The discussion steered into how we know much more today than in the past about the private lives of public figures.
Re-joining the conversation, Walters opined: "It's a different time, and Hillary Clinton is probably -- look, today she's a Senator -- is one of the most accomplished and controversial First Ladies in our history."
Vieira soon brought up a newspaper report: "Did you see -- now, I don't know if this is true, it's in the New York Post today, Page Six -- a friend of Ken Starr's is saying that he now wants to have dinner -- you know, Ken Starr's the one who tried to get rid of Clinton, essentially, led the investigation -- he now wants to have dinner with Clinton and his wife, Hillary, according to the friend that's quoted."
The gaggle spent a while debating whether they would be able to "bury the hatchet" themselves in a similar situation when, in Vieira's words, somebody "had so vilified you and gone after you."
Behar made the error of raising a Clinton scandal and got slapped down by Walters: "I mean, on the other hand, it would show that the Clintons are, you know, that they're over the Whitewater and the -- the Whitewater they never really got them on."
Vieira: "That was years and years of litigation."
Walters: "They never got them-"
Behar: "That's not true, that's not true. They got them on the fact that Monica was in the White House."
Walters raised her hands and made a pained facial expression as she sighed in disgust: "Oh, let's drop, let's move on!"
Behar: "No! Wait a second! I'm not defending Ken Starr, but his position was that Clinton lied under oath and that's why he was after him, so they did get him for that. I mean, it's not like they didn't get him on anything. They got him on that."
Walters, channeled a Clintonista talking point: "No, but the investigations that went on for years and years and years and years about every aspect"
Jones: "Was Whitewater."
Behar: "Well, the Whitewater turned out to be nothing but just a rafting cruise, or something [audience laughs]."
This isn't the first time that Walters has become outraged at the mention of Lewinsky's name.
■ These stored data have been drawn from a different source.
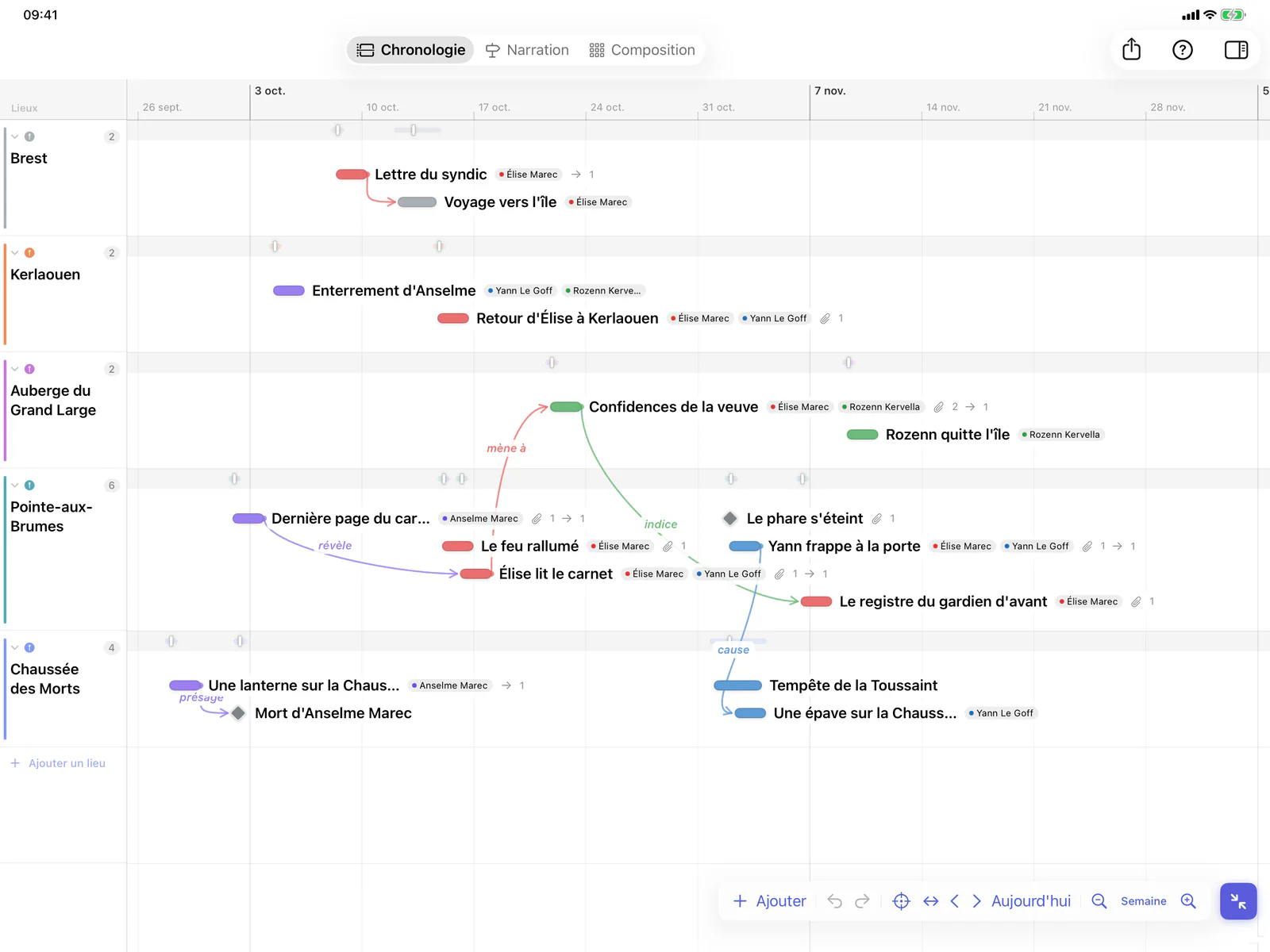Click the Aujourd'hui button
The width and height of the screenshot is (1270, 952).
coord(1030,901)
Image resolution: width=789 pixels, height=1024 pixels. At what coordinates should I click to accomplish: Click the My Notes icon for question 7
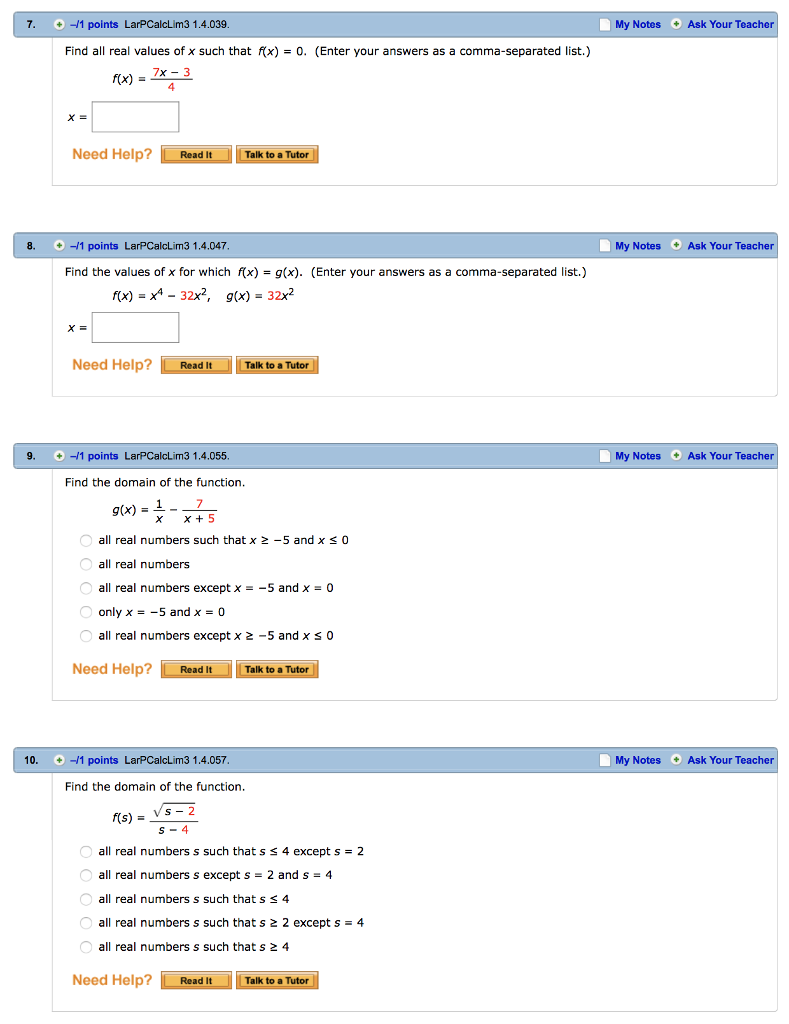point(604,24)
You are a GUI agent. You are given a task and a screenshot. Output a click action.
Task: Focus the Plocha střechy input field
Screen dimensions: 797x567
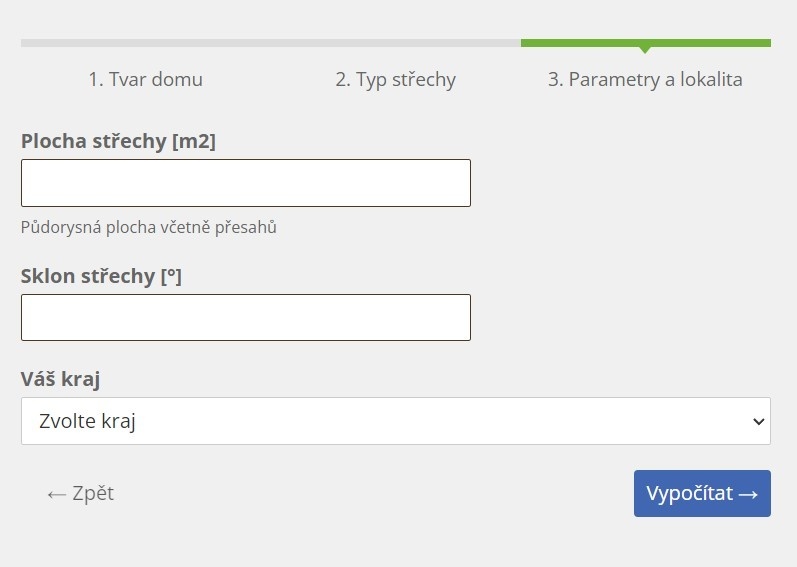[x=246, y=183]
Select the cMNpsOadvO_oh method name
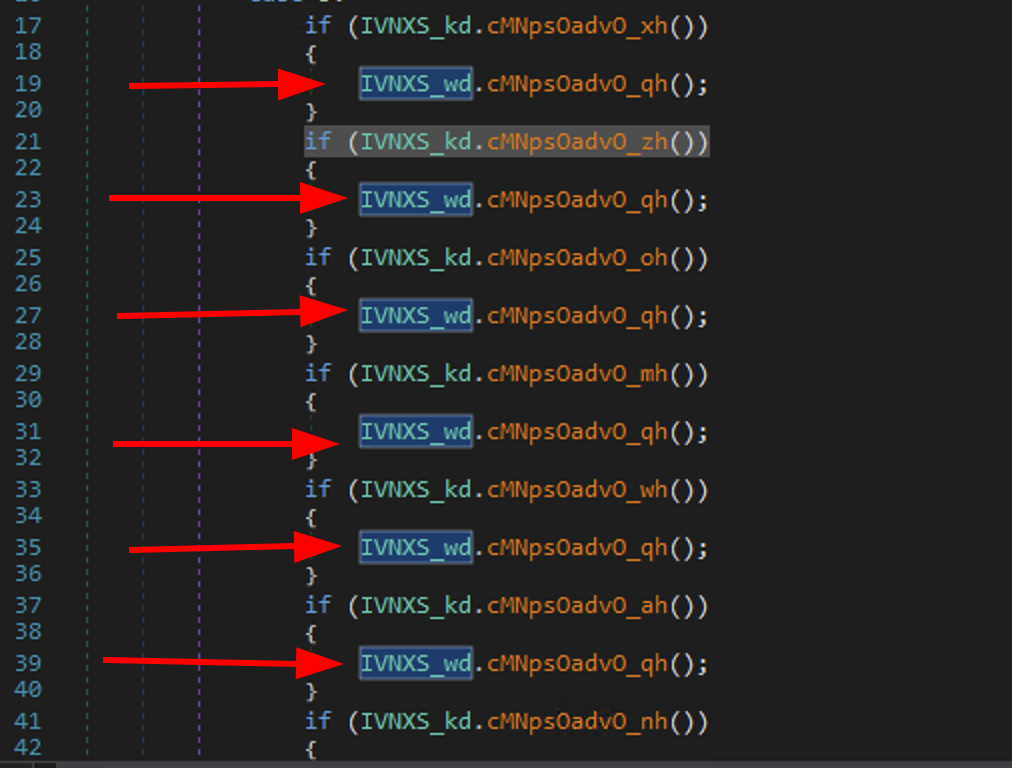 click(577, 258)
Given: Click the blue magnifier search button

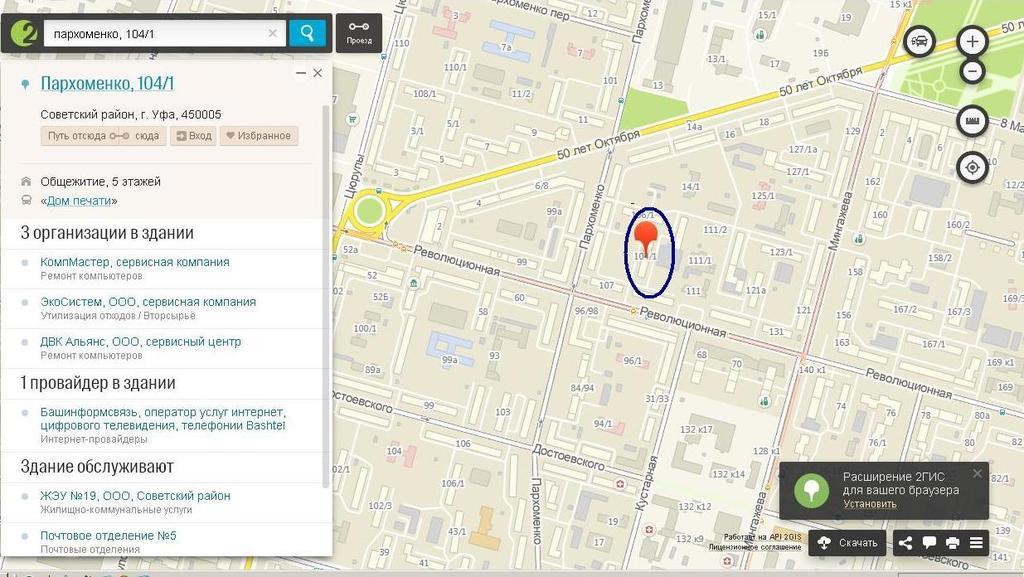Looking at the screenshot, I should point(307,34).
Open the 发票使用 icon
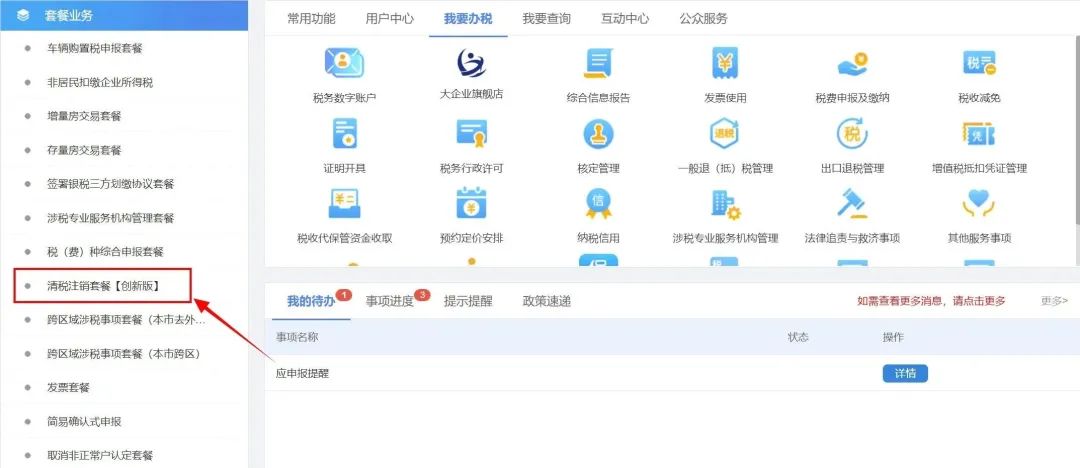The height and width of the screenshot is (468, 1080). (x=725, y=64)
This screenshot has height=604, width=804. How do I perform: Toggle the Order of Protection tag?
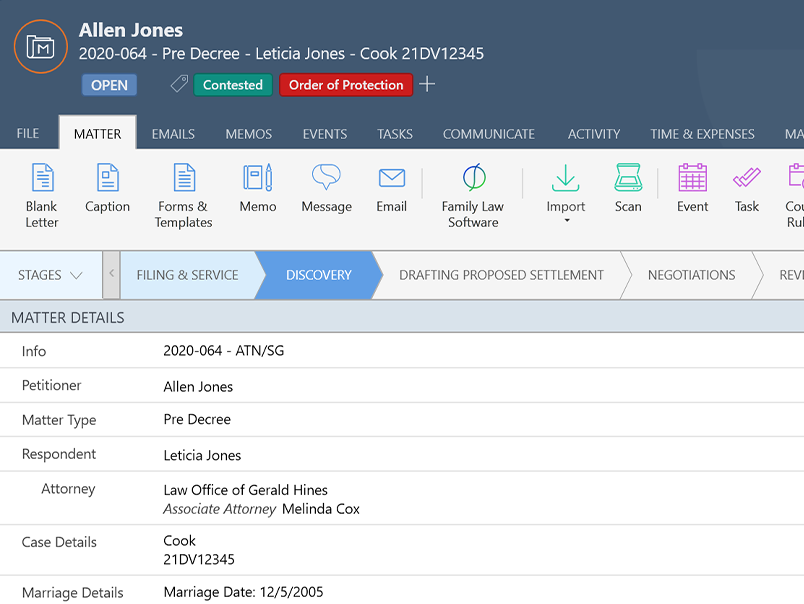pyautogui.click(x=346, y=85)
As noted in the September 16, 2002 CyberAlert, Walters scolded a colleague on The View for daring to ask the audience on Friday whether they would let their daughters be an intern in Bill Clinton's office. "So unfair, that's so unfair," Walters chided, urging Joy Behar: "Let it go already."
See: http://www.mediaresearch.org/cyberalerts/2002/cyb20020916.asp#7
So much for "nothing's off limits."
-- Brent Baker
Bill Clinton is a professional liar. He lied convincingly, he lied on camera, he lied under oath, he cried on cue. Any reason why we should believe that his wife doesn't have some of the same abilities?
A ha ha haHA HAHA NYUK NYUK NYUK NYUK NYUK
At this point, Behar raised Lewinsky, which clearly irritated Walters.
At least she didn't bring up the size of Hillary's thighs:
"Don't go there, girl!"
Does your husbands herpes interfere with your sex life, or do you have one at all?
I wonder how she felt about getting caught lying about the origin of her name (and her age).
Hillary claimed that she was named after Sir Edmund Hillary. Of course his famous climb of Mount Everest occurred 50 years ago YESTERDAY (May 29th, 1953) and her birthdate was Oct 26, 1947.
A conspiracy of silence, Bahbwha. This is one thing that the Lewinsky scandal made evident: how the Clintons used connections to buy the silence of those who had the details needed to convict them.
It's probably because he didn't use the White House sink for cleaning his hands.
If these Clinton scandals were really over, there would be concrete answers that could be used to refute the charges. Instead the audience gets glib insults about the topic in general.